### Work instructions:
Turn the lines below into a numbered list, skipping any blank lines, and leave the pictures out of your answer.

### Listed entries:
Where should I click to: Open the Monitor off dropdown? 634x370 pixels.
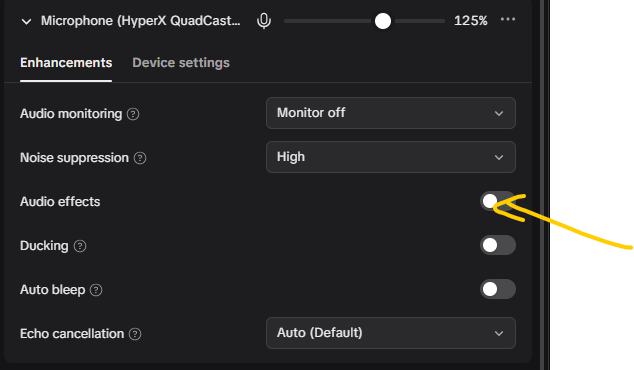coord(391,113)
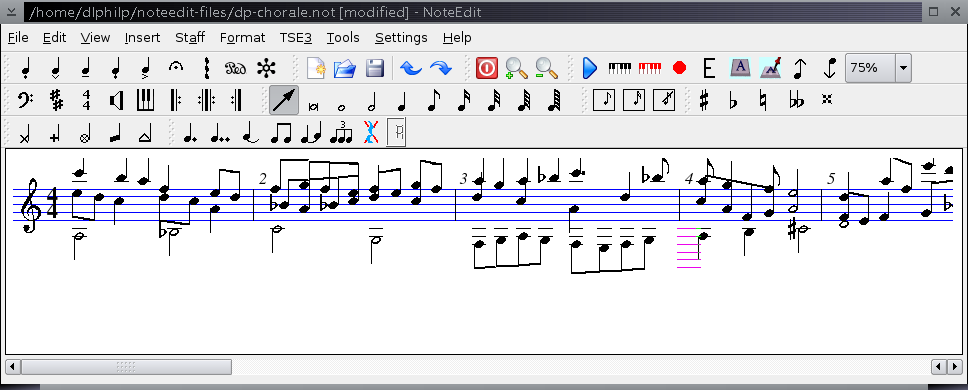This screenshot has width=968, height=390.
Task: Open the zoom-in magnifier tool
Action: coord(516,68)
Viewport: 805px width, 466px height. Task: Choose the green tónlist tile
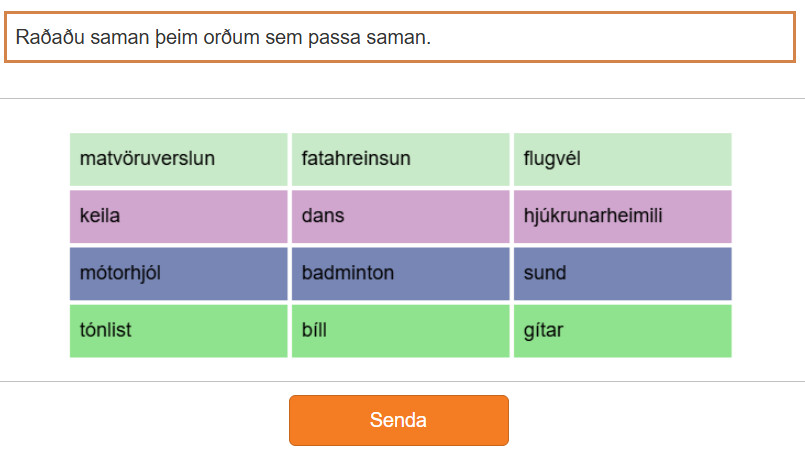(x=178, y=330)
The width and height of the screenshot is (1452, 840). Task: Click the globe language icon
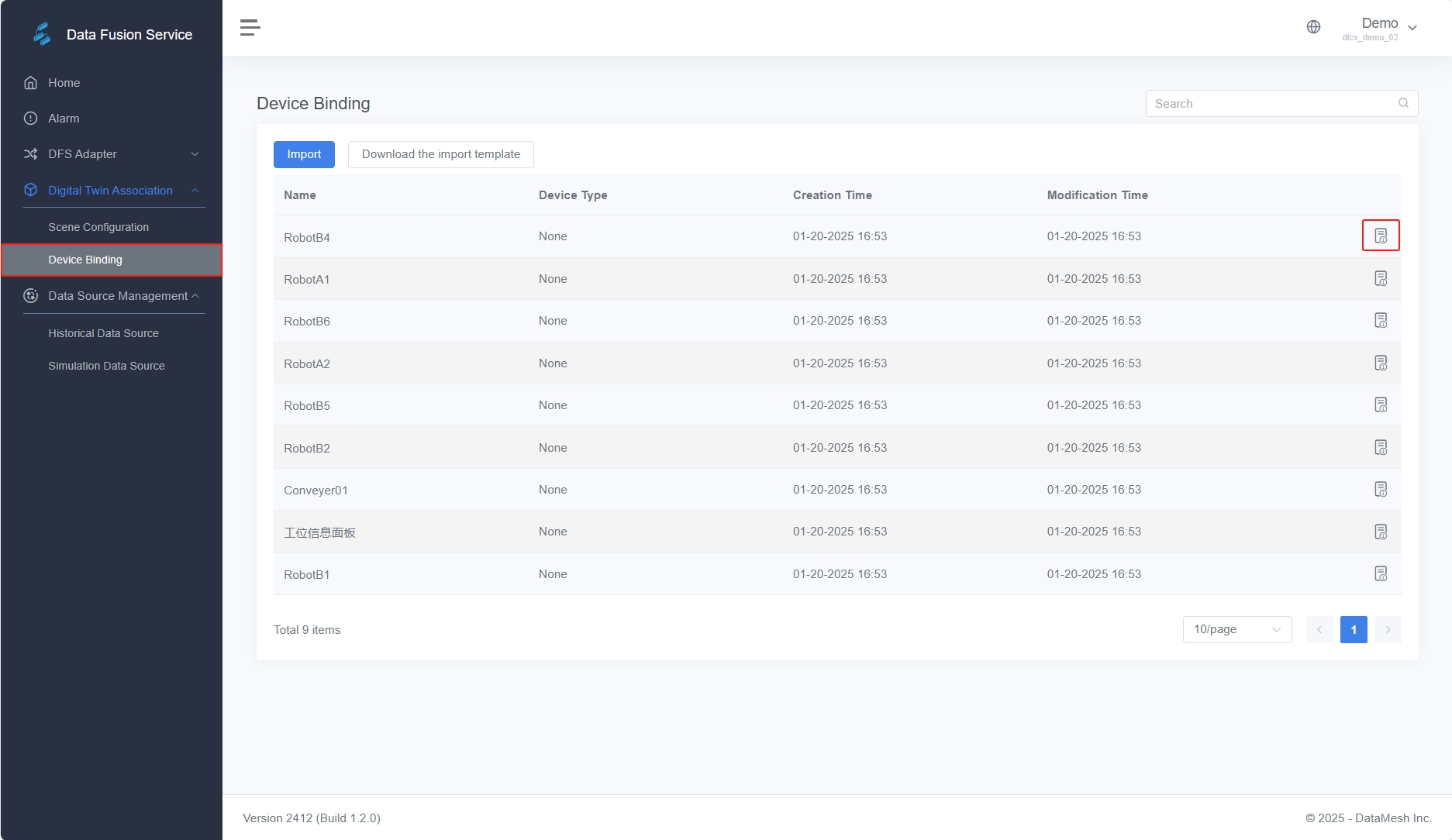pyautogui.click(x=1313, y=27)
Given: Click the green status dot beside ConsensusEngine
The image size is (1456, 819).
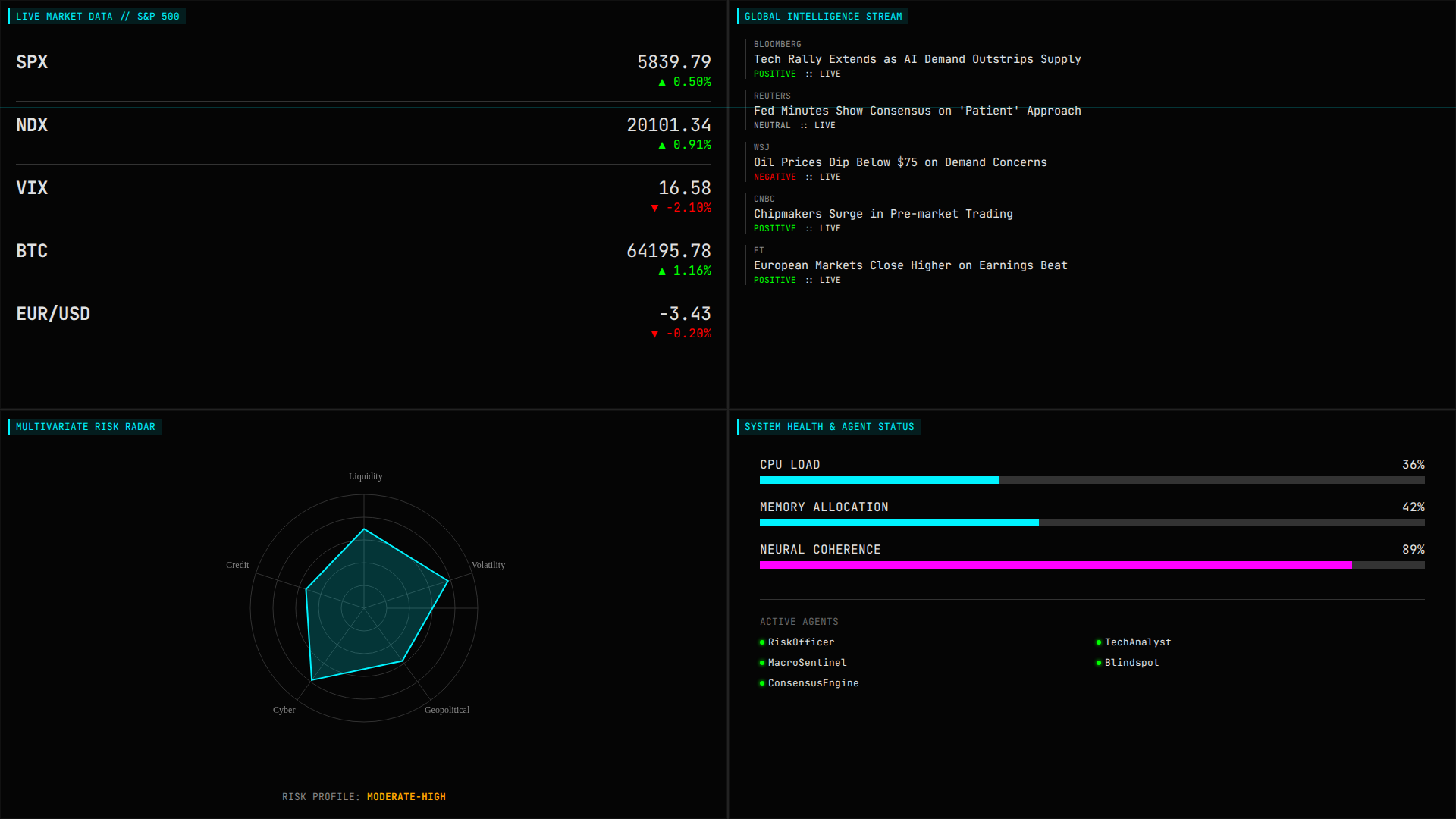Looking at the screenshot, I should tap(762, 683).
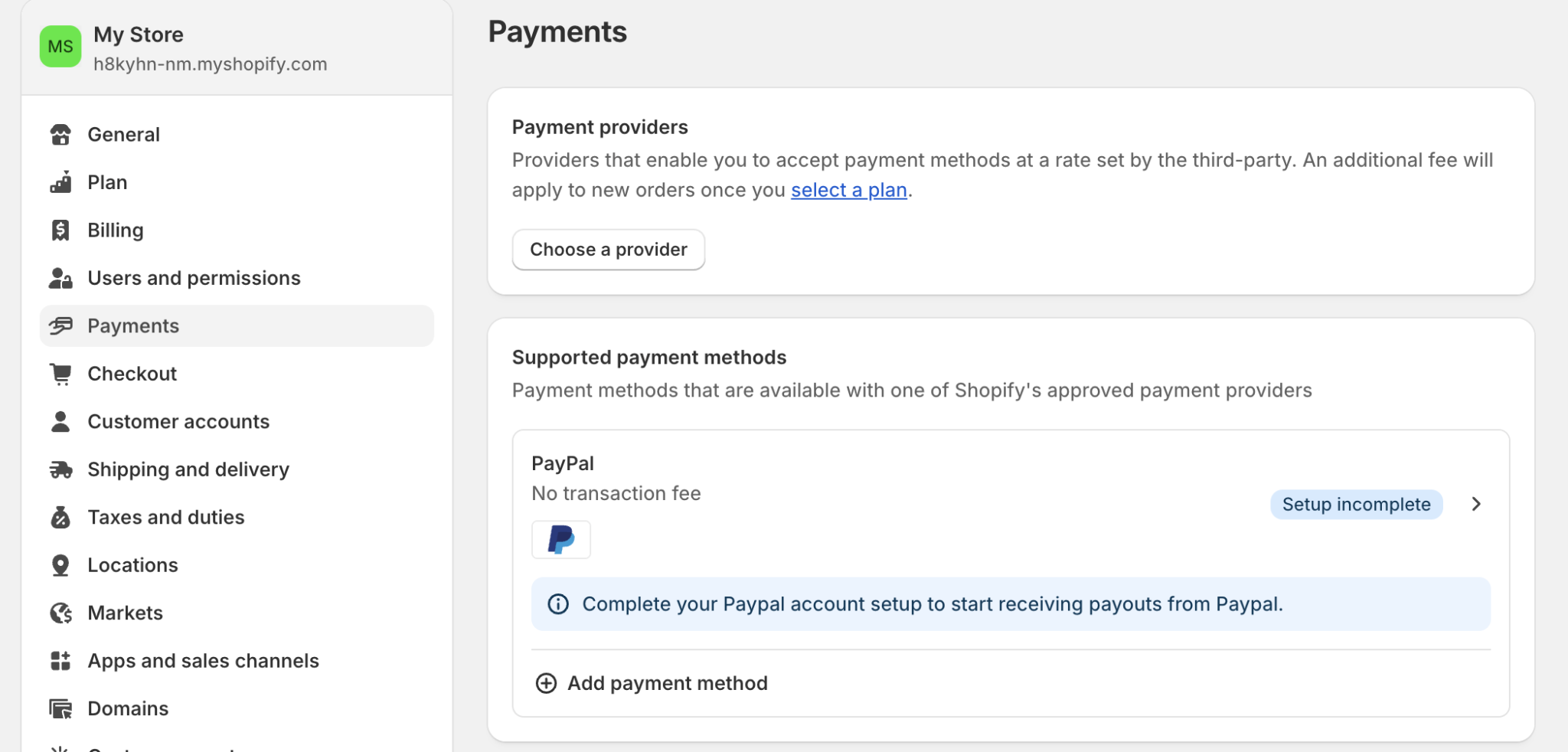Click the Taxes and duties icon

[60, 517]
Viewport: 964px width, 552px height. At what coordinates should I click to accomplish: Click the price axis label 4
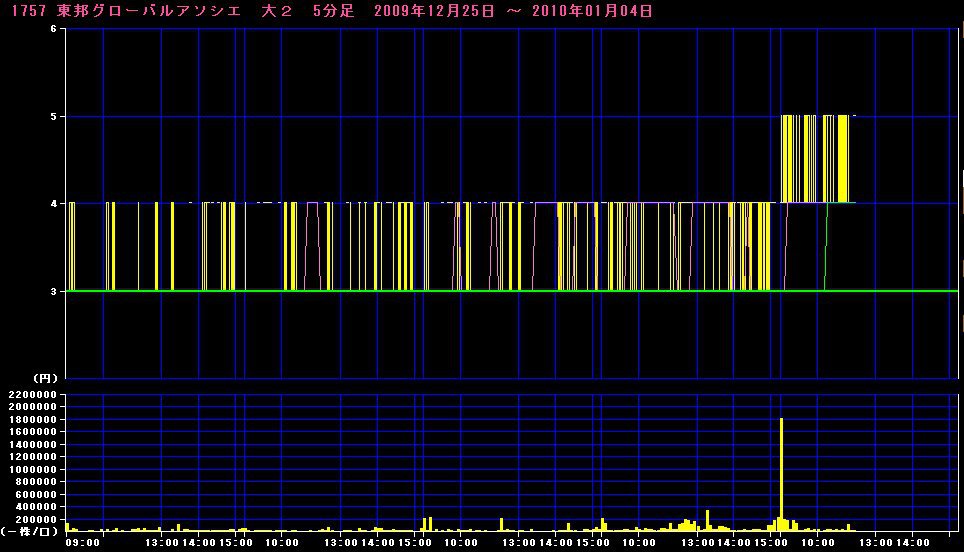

### The answer:
1. Where should I click to: Open the Monitor off dropdown? 634x370 pixels.
2. coord(391,113)
3. This screenshot has width=968, height=390.
4. Task: Open the zoom-in magnifier tool
5. Action: coord(516,68)
6. Viewport: 805px width, 466px height. Task: Choose the green tónlist tile
7. (x=178, y=330)
8. The width and height of the screenshot is (1452, 840). Task: Click the globe language icon
9. pyautogui.click(x=1313, y=27)
10. Given: Click the green status dot beside ConsensusEngine
11. The image size is (1456, 819).
12. Looking at the screenshot, I should tap(762, 683).
13. Click the Taxes and duties icon
14. [60, 517]
15. Viewport: 964px width, 552px height. At what coordinates should I click to accomplish: Click the price axis label 4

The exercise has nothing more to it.